14 ottobre 2009

Raffaele Lombardo indagato? Sì ma ancora per poco

Raffaele Lombardo



di Silvia Cordella - 13 ottobre 2009
“Nonostante gli accurati accertamenti svolti, nessun riscontro è mai stato trovato alle dichiarazioni del collaboratore di giustizia Maurizio Avola su un presunto incontro avvenuto tra il presidente della Regione, Raffaele Lombardo, e l'allora capomafia latitante Benedetto Santapaola”.

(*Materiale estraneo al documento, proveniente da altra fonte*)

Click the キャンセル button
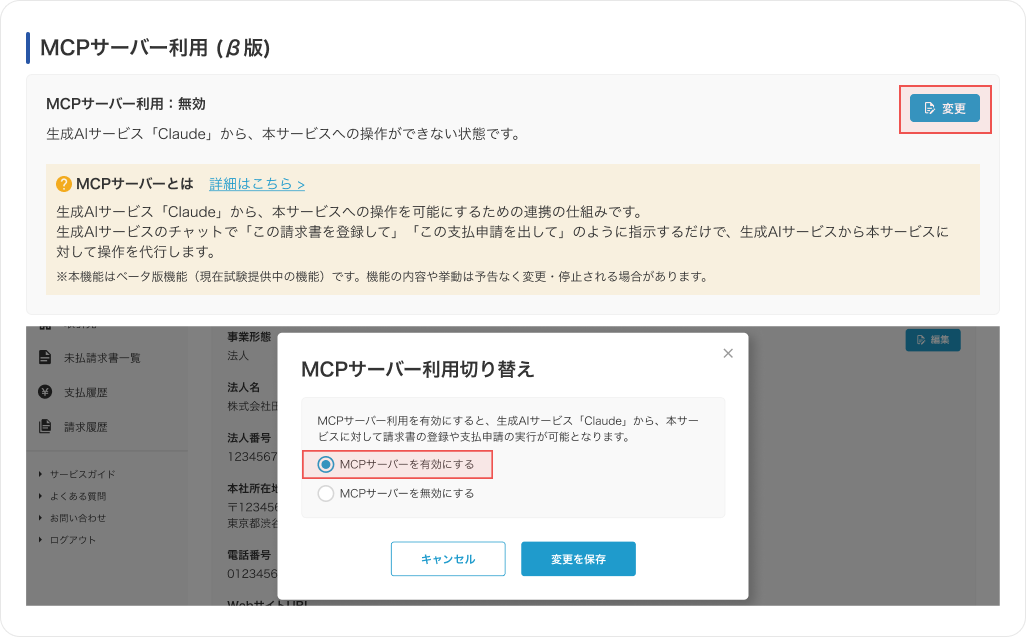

Lo ha affermato la Procura di Catania in risposta a quanto riportato oggi su “Il Fatto quotidiano”, in merito a un’indagine aperta per concorso esterno in associazione mafiosa a carico del Presidente della Regione siciliana. “Sono stati eseguiti ulteriori accertamenti che”, hanno fatto sapere dagli uffici giudiziari, "non hanno sovvertito le precedenti risultanze". Dunque “il fascicolo è ancora aperto nonostante siano trascorsi i 120 giorni fissati dal Gup per una nuova valutazione dell'accusa”. Un ritardo, hanno spiegato, dovuto “ai grandi carichi della Procura” i quali “impongono delle scelte sui fascicoli, dando loro delle priorità". La questione riguarda la segnalazione lanciata dal quotidiano circa l’evoluzione del fascicolo aperto nel 2007 a carico del Governatore di cui sembrava essere sparita ogni traccia. L’inchiesta è quella partita dalle dichiarazioni di un ex fedelissimo della cosca Santapaola, Maurizio Avola. Ai pm della Procura di Catania, l’ex killer che uccise il giornalista Pippo Fava, aveva raccontato di aver riconosciuto il volto dell’attuale Governatore siciliano sfogliando un quotidiano. Avola si era ricordato che quell’uomo di cui non sapeva indicare il nome, in passato, aveva partecipato alle attività del capo catanese Nitto Santapaola, con il quale durante la sua latitanza , negli anni ’80, si era incontrato. Le dichiarazioni del pentito anche se ritardatarie, erano state ritenute valide e attendibili dai magistrati, e per questo erano state subito secretate. All’inizio del 2009 però i magistrati si erano visti costretti a chiedere l’archiviazione del fascicolo. Le indagini infatti non avevano portato i necessari riscontri e, a causa della scadenza dei termini per le indagini preliminari, i procuratori ne avevano chiesto l’archiviazione. Un’istanza che invece il Gip Antonio Caruso aveva respinto, concedendo alla Procura altri 120 giorni per svolgere i dovuti accertamenti. Ora, sul contenuto delle dichiarazioni di Avola naturalmente vige il più stretto riserbo. Ma la cosa strana che aveva sottolineato “Il Fatto” è che nonostante fossero scaduti i tempi di proroga, non si erano più avute notizie né in merito a decreti di archiviazione né di rinvio a giudizio. Un silenzio, ha fatto sapere oggi la Procura, che si deve all’enorme sovraffollamento dei procedimenti difficili da smaltire.